[25189] in bugtraq
Re: Microsoft Security Bulletin - MS02-020
daemon@ATHENA.MIT.EDU (Bronek Kozicki)
Sat Apr 20 14:59:05 2002
Message-ID: <003e01c1e7d2$5a743c40$7507b33e@luscinia>
From: "Bronek Kozicki" <brok@rubikon.pl>
To: "Michael Devlin" <Michael.Devlin@figleaves.com>
Cc: <bugtraq@securityfocus.com>
Date: Fri, 19 Apr 2002 20:45:18 +0200
MIME-Version: 1.0
Content-Type: text/plain;
charset="iso-8859-1"
Content-Transfer-Encoding: 7bit
> As a work around to the problem you point out you could deny the account
> you run the service under "Set Value" on this key only
> (HKEY_LOCAL_MACHINE\System\CurrentControlSet\Services\MSSQLServer).

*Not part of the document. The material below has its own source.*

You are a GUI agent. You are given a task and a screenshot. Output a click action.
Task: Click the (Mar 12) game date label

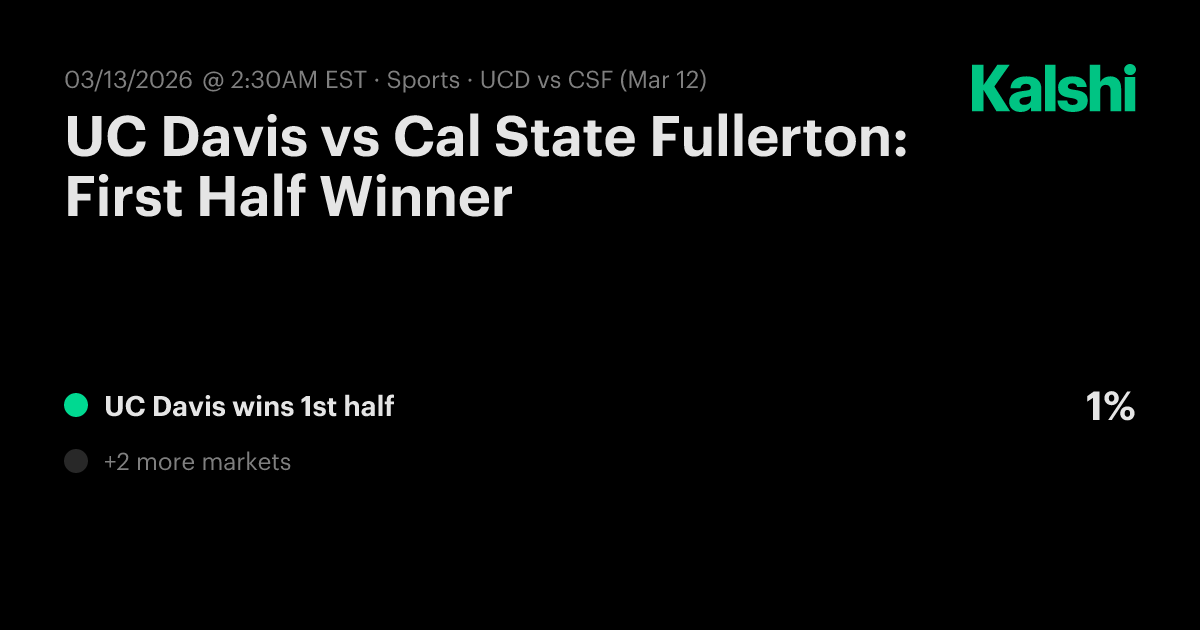coord(663,81)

> There is no value in this key that the account would need to modify once
> setup....
>
> You should do the SQLAgent service if you are running that under the
> same or other non-priv account.
Good point. I received reports that SQL Server actually do not need write
access to its service configuration - after its setup, everything works
somoothly with read-only access (thanks, Craig). I guess that full access is
necessary so 'sa' may change service account from within mmc.exe (SQL
Enterprise Manager). It's clear example of functionality going before
security (or maybe backward compatibility killing security ?) . Microsoft
SQL team have this issue on desk, I hope they will act upon it.
Regards
B.Kozicki